But let's not forget that the vast majority of medical equipment (suction pumps, for example) couldn't care less about all the radiated noise that is zooming around "the ether" at any one time. Either that, or it produces hefty doses of its own (electrosurgical units, x-ray systems)!
And well-designed modern equipment should be pretty much RF-proof too. After all, "screening" (or "shielding") has been about for donkey's years, and is hardly rocket science. We should always remember that hospitals are dirty places in all senses of the word - that is, in terms of electro-magnetic noise, too.
Frankly, if modern kit wasn't so (often unnecessarily) complicated, the possibility of interference would be diminished anyway. Much of the time, the "latest technology" is used for what amounts to little more than proprietary reasons (or even,
gouging), or just because it's the "latest stuff". In many cases little, or no, real utility is added. Just a bunch of
gee-whiz "features" that no-one actually uses - but still have to pay for (very much like modern software, in fact). What's next, Bluetooth connectivity for the Roberts Pump?
Perhaps the
real problem with the "infusion pump that resets itself"
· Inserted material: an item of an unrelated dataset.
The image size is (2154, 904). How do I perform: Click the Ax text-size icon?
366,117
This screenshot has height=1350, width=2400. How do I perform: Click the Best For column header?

etc. is bad design of the pump! Perhaps we could start by returning to the idea of using metal cases (that can be readily screened) rather than plastic! And don't devices coming to market get checked out for this sort of thing (
eg, mobile phone "compliance") during the FDA approval process, and whatever we do (if anything) in the UK, and in other parts of the world? Could this be the rub:- "prevention is better than cure"?
Perhaps we need to devise a "mobile phone test" of our own, to be carried out during acceptance testing. Maybe Rigel
et al already have such a tester on the drawing board as we speak!
I believe the mobile phone debate is more of a "social" (meaning
un-social, "I don't care") issue. Ignorant people are in the ascendancy ... hadn't you noticed?